И сейчас понимаю, что это правильно: я не смог бы продолжать физически существовать в мире «Аквариума». Сейчас это другая группа, очень добротная. Хорошие музыканты, но это разные люди разных поколений, которые играют в игру под таким названием. -Всеволод, вы написали книгу «Аквариум как способ ухода за теннисным кортом», которую несколько раз переиздавали. Что это за место обитания – корт?
- Книгу написал, но я не писатель: просто не справился с искушением избавиться от того, что еще удерживала память. Написал все, что думал, как поток сознания, в этом оказалось для определенных людей много неожиданного: я испортил отношения с 90% людей, которых считал своими друзьями…
- Где же этот корт?
- Это место - не совсем теннисный корт, хотя вроде бы так называется и так выглядит. Никто и никогда здесь в теннис не играет. Старый корт принадлежит частному мотелю в районе Лисьего Носа. Я однажды там появился, да так и остался и стал за этим кортом ухаживать.

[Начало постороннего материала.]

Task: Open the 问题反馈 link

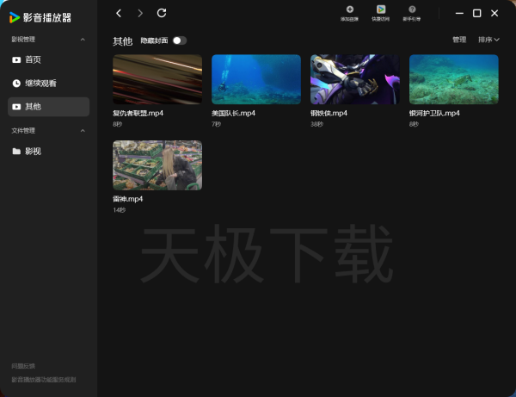Action: 23,366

- Владелец предлагал вам зарплату?
- Я отказался… Понять, что все это значит, невозможно. Администрация мотеля уже несколько лет наблюдает за мной и моими друзьями, которые ко мне туда приезжают в гости. Но что такое мотель – эта остановка в пути. Трудно себе представить, что кто-то, путешествующий из Финляндии в Петербург, остановившись здесь на ночь, захочет поиграть в теннис. Это дает нам право обосноваться на корте и жить «в ожидании Годо». Помните такую пьесу? То есть абсурд ради абсурда?
Или та же тема в фильме «Пустыня Тартари», действие которого происходит в пустыне в заброшенном гарнизоне, между двумя государствами. Гарнизон живет по инструкции, в которой сказано, что однажды нападут варвары. Но ничего не происходит, обычная жизнь, муштра. Главный герой все время смотрит в бинокль, ждет варваров, стареет, думает о том, что враг вот-вот должен появиться. Это кончается тем, что он сходит с ума и уходит воевать якобы с варварами, а на деле - воюет сам с собой. Вот и я сижу в ожидании «мистического теннисиста». И при этом очень кропотливо поддерживаю этот корт в рабочем состоянии. Это нечто иррациональное, не укладывающееся ни в какие рамки.
И я не вижу разницы в том, чтобы играть на виолончели в известной группе или укатывать поверхность теннисного корта тяжелым ручным катком. Но дело вовсе даже и не в корте, могло быть что-то другое. Для меня важен сам подход к тому, что ты делаешь, и как ты это делаешь. Я уже давно могу жить без этого несчастного корта, но по-прежнему продолжаю “ухаживать” за ним, но теперь уже только для того, чтобы в течение всего лета моя дочь могла быть за городом.